Water power remained the chief non-animal source of energy until the steam turbine became widely available in the 1880s, and gains in productivity came much less through technical innovations than through more intensive use of traditional methods. The proportion of men working in industries that relied significantly on machine technology was still only 1 in 10 in 1831, and even in 1851 only 27 percent of male and female laborers as a whole were employed in such branches. One reason factories by themselves have often been portrayed as the chief source of change is simply that they were concrete and visible, striking in their size, their noise, the changes they made in the landscape, the disruptions they brought to people’s lives. The emphasis on factories sometimes causes historians to forget that (especially in the period before the railroad network was completed) their expansion depended on the simultaneous growth of another kind of business that did not generate quite the drama they did, namely warehouses. Even in Manchester, as Briggs pointed out, the warehouses were more impressive than the factories; some of them operated by foreign firms with connections to Europe and beyond, such as the family enterprise in which Friedrich Engels was active for many years.25
By the middle of the eighteenth century, however, these methods were being employed on a scale and with a dynamism that marked a new stage, distinct from the productive regime operative earlier in England, and still dominant on the continent. The fact that the economy drew a much higher proportion of the population into manufacture than elsewhere was largely responsible for a marked rise in national income and well-being. By 1700 British per capita income had already reached a level that Sweden would achieve only in 1870. (How different conditions would be by the later date becomes evident when we note that Swedish national income did not begin to rise from traditional levels until around 1850, after which point it took only twenty years to accomplish the rise that required the whole of the seventeenth century for Britain in pre-modern conditions. Other countries exhibited similar rhythms in the nineteenth century.) The number of households with middle-class income levels (defined as those having revenues between £50 and £400 per year) rose significantly, from around 15 percent in 1750 to some 25 percent in 1780. Release from the subsistence economy that tied population growth to agricultural conditions and thus to the cycle of harvests meant that England was no longer subjected to the traditional “scissors” pattern of demographic increase followed by painful contraction still evident elsewhere. Many people still lived in wretched and precarious conditions, to be sure, especially in small villages and towns, but the overall improvement was sufficient for British population (and British cities in particular) to grow steadily through the eighteenth century, a period when other areas still exhibited the old pattern of alternating rise and fall.26
All the same, the dominant productive methods were not yet those that would more fully transform life later on. This was reflected in the conviction shared by almost all observers and theorists, even in the face of relative prosperity, that natural conditions set strict limits to economic development. It was this widespread and pessimistic sense of limits that earned economics its sobriquet, “the dismal science.” David Ricardo and Robert Malthus agreed in regarding land as the ultimate determinant of well-being: the first on the ground that its extent and quality determined the level of rents and thus the flow of revenues and investment; and the second because the supply of land set limits to the food supply. On this basis both believed that growth would soon reach its endpoint. These views grounded Malthus’s conviction that the poor were responsible for their own plight, given that they brought children into the world who could not be supported by the labor available to working-class families, as well as his conclusion that only a reduction in the number of births could alleviate the problem. It made no sense to expect manufacturers to provide for the needs of the burgeoning numbers of poor, he maintained, because there was no way to expand production and incomes beyond their natural bounds. Since the rich did “not in reality possess the power of finding employment and maintenance for the poor,” the latter could not “in the nature of things possess the right to demand them.”27 We will see later that such views waned from around 1870.

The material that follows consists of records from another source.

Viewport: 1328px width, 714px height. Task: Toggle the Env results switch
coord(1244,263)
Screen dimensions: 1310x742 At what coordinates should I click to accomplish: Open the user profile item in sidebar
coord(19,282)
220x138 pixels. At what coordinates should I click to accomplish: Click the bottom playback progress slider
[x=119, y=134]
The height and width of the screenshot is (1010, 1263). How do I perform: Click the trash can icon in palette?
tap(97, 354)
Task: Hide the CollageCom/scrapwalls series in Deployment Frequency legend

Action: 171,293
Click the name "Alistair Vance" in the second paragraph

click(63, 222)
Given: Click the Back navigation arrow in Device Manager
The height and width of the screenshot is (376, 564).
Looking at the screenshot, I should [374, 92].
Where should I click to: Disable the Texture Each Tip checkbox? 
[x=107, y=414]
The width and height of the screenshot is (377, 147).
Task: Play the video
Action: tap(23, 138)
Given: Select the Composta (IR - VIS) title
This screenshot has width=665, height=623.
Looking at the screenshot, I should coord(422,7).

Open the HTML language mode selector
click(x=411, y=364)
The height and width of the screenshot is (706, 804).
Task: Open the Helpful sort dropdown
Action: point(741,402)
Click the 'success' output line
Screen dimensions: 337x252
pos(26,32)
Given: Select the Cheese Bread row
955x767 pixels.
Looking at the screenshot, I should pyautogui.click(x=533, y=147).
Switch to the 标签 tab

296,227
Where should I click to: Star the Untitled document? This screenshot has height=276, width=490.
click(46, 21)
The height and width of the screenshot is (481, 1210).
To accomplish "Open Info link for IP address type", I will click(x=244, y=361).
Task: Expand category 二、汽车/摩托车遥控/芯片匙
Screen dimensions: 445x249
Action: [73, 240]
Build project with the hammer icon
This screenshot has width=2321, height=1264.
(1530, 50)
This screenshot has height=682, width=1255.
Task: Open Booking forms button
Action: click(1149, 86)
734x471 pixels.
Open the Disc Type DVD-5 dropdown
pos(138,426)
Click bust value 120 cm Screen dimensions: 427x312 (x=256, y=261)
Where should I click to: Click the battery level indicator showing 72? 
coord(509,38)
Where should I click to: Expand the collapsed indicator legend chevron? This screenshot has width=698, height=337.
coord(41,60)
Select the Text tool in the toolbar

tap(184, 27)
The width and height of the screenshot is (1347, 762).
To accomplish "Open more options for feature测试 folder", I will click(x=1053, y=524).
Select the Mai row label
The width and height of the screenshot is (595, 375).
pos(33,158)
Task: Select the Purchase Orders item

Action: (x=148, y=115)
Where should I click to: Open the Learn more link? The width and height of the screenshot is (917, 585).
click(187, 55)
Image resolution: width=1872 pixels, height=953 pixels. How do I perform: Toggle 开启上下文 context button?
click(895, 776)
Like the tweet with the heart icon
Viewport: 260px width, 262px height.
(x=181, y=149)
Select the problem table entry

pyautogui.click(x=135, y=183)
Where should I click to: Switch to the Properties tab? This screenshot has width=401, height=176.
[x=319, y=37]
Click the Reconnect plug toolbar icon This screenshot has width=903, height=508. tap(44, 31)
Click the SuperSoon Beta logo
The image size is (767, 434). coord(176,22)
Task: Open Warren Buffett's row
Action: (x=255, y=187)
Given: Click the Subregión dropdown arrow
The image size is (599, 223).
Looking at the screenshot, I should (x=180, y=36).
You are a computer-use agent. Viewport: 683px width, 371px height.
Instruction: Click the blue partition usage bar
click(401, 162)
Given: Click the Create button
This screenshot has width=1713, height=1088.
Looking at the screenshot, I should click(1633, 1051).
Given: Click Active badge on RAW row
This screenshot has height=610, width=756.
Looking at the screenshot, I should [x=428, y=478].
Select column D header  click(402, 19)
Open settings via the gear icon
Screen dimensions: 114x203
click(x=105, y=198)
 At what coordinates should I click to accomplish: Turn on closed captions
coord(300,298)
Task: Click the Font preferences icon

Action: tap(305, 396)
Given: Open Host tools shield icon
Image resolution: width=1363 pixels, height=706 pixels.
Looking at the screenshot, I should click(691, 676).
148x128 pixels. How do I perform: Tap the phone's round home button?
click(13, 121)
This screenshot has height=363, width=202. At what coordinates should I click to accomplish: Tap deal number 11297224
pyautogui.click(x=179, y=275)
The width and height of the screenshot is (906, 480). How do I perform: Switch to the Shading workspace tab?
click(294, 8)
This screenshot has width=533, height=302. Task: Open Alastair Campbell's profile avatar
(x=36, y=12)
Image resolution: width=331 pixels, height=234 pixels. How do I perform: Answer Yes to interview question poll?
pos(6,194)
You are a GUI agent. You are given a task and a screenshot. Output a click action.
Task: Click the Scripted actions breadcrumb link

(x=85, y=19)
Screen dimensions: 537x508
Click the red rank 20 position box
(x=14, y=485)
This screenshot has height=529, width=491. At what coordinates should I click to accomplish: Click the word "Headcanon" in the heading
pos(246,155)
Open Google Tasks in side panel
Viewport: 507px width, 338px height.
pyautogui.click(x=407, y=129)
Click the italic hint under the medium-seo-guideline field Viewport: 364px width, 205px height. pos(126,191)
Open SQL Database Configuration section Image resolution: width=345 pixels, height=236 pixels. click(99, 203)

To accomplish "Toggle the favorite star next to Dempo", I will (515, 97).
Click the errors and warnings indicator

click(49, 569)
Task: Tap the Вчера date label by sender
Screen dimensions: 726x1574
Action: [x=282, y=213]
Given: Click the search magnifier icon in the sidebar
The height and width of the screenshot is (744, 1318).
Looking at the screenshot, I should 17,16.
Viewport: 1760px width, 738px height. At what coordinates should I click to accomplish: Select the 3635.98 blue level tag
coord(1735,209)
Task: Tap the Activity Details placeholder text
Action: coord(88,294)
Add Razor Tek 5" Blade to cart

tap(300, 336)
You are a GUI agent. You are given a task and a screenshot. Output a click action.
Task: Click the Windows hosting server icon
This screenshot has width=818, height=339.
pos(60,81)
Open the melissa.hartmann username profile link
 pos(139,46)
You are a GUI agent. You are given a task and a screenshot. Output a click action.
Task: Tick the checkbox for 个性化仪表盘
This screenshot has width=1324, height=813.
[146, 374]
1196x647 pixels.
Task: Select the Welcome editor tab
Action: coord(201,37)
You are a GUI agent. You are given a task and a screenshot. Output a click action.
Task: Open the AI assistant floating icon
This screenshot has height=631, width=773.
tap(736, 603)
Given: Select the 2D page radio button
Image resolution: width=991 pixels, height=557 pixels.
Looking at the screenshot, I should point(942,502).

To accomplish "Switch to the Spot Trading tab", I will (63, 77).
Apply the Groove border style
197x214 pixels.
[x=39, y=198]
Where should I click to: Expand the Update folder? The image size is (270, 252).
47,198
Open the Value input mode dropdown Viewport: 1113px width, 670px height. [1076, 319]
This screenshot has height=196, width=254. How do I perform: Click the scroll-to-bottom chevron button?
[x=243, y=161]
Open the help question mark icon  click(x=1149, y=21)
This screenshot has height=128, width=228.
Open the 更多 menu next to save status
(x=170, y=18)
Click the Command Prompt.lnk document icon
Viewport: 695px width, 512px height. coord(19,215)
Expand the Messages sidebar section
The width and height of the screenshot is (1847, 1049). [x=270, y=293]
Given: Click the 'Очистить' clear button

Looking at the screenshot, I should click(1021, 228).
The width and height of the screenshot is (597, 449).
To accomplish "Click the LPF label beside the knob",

Despite this pessimism, however, it is crucial for understanding the place of this period in the broader history of modernity to recognize that it was on this basis that the British economy achieved the increased productivity and vitality on which the remarkable rise in national income rested, providing greater well-being for many people, and creating the conditions within which later and still larger changes would take place. Not fossil-fuel technology but the effect of long-developing networks that drew increasing numbers of people into distant relationships provided the foundation on which the distinctive features of English live rested. Much the same can be said of the special quality of British political relations.
State power, national integration, and public opinion
Historians were long wont to regard the eighteenth-century British state as weak, especially in comparison to France, but this view was largely demolished by John Brewer’s demonstration that British naval might rested on well-developed state institutions, including an efficient corps of tax collectors. The older position was not mere Whiggish fantasy, however, since the English state before the nineteenth century never directed local affairs through a body of provincial administrators comparable to the French intendants; local government remained in the hands of Justices of the Peace, holders of royal commissions but only nominally servants of the crown, since they were people with independent standing in their areas, and their appointments were under the control of county aristocrats and upper gentry. The strength Brewer rightly attributes to the British state did not derive from an imposition of royal power on resistant subjects, which had always constituted one important dimension in the growth of the French monarchy, but precisely on the precocious national integration described above, and on the cooperative and synergistic relation between central and local power that found its paradigmatic expression in Parliament. However paradoxical it may sound, the enabling key to the British state’s impressive strength in the eighteenth century was the defeat of Stuart absolutism and the establishment of Parliamentary supremacy from the 1680s. In one crucial regard Brewer’s revision makes no significant departure from the traditional Whiggish view: if British rural and urban people paid taxes more willingly and at a higher rate based on their national income than the French did, they did so because royal policy was responsive both to the interests represented at Westminster and to the demands for accountability often voiced there.28
All the same, as the state’s fabric grew stronger and its threads wove themselves more thickly i
nto national life, relations between its means and ends began to reveal new patterns. One of these involved a move away from traditional aristocratic forms of office-holding toward more rationalized bureaucratic procedures. In the seventeenth century government departments were often run by officials who obtained their posts by patronage, and who then staffed the office with a body of clients who performed lesser tasks under their direction and whose salaries they paid out of their income. Government offices in such a system were the personal preserve of those who obtained them, so that state resources were channeled toward shoring up established social hierarchies, just as the position of master artisans and merchants was perpetuated in the guild economy. After the 1690s these practices became much less common. Agencies increasingly hired their personnel individually and paid their salaries directly; managers, clerks, and tax collectors were subject to standard rules and given advancement according to how their work was evaluated. To be sure, neither personal influence nor poor performance disappeared from the system, and they would later provoke outcries for reform, especially as higher government expenditures occasioned by the renewed outbreak of warfare after 1790 opened up new opportunities for enrichment to individuals both responsible and unscrupulous; but in the mid eighteenth century Parliamentary oversight kept abuses in check and bodies such as the Admiralty and Navy Boards were “too vital to the national interest to be held hostage by the forces of graft and corruption.”29 We shall see below that comparable developments were taking place in both France and Germany by the end of the eighteenth century: in all three places state activities formerly organized so as to benefit people whose claims rested on inherited social standing were coming to be directed by principles generated out of the evolving structure of government operations themselves. In France, however, these changes were not sufficient to rescue the state from the crushing burden of its obligation to social powers whose goals were often in conflict with its own, and with which it had been forced into damaging compromises over the centuries. In Germany they operated inside territorial states whose mutual competition preserved the country’s traditional fragmentation.